A new challenge in functional ecology is to describe how biodiversity dynamics, ecosystem processes and abiotic factors interact (Loreau et al., 2001). This question is equally relevant for microbial taxa (Schimel, 1995). By means of manipulation of the diversity, the contribution of bacteria species diversity to ecosystem functioning was revealed in artificial assemblages (Bell et al., 2005). In natural assemblages from soil, denitrification rates were shown to be related to the putative BCC (Holtan-Hartwig et al., 2000; Cavigelli & Robertson, 2001). The present study would support these conclusions in aquatic assemblages. Monitoring the dynamics of BCC and denitrification expression during a colonization experiment would allow in-depth investigation on the role of communities structuring as biofilm in the denitrification expression in such systems.
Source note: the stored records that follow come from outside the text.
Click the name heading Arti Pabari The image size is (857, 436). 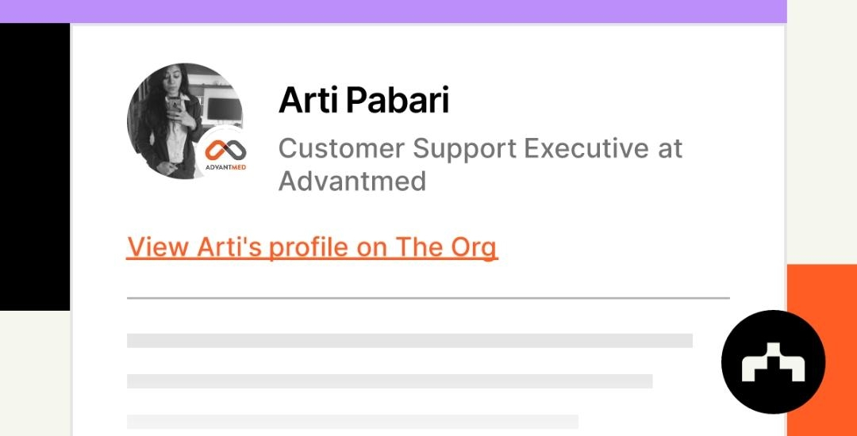[x=363, y=100]
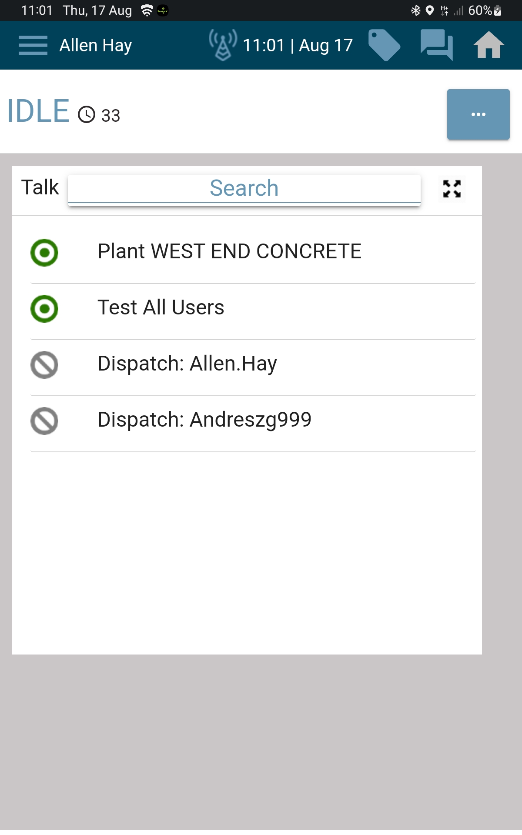Open the chat messages icon

pyautogui.click(x=436, y=45)
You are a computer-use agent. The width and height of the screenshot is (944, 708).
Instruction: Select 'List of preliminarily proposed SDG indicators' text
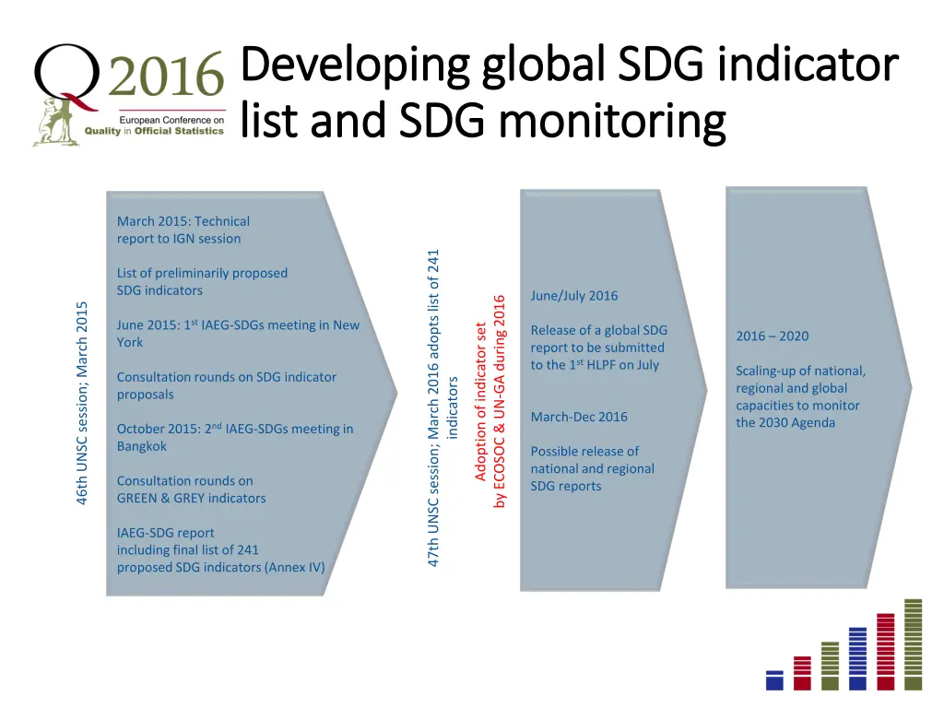[202, 281]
According to the hot spots hot moments’ hypothesis, variable hydrological flow paths generate localized activity events that are not permanent (McClain et al., 2003). This study was realized during a low water hydrological period, representative of 40% of time during a year. As defined in this study, IHD and OHD zones may vary with respect to, e.g., the river discharge, precipitation events. This would also affect attached communities maturation and denitrification capability. Further investigations would be necessary to assess the functional significance of free living and sediment attached communities over the entire hydrological cycle in the studied riparian zone.

Conclusions

This study confirmed differences between free-living and attached BCC, and showed that they had different functional significance in the studied aquifer. Both BCC and denitrification can be linked to the structuring of an attached community assemblage. Sediment-attached aggregates form new and original habitats where, e.g., anoxic metabolisms are favored. This conclusion would need to be tested in in situ colonization experiments in order to show that attached bacterial communities result from selection of populations originating from the free-living community. In the aquifer, the interplay between the groundwater liquid phase, which is responsible for transport, and the sedimentary solid phase, which is responsible for biological transformation, would thus explain the occurrence of activity hotspots and the link between diversity and activity.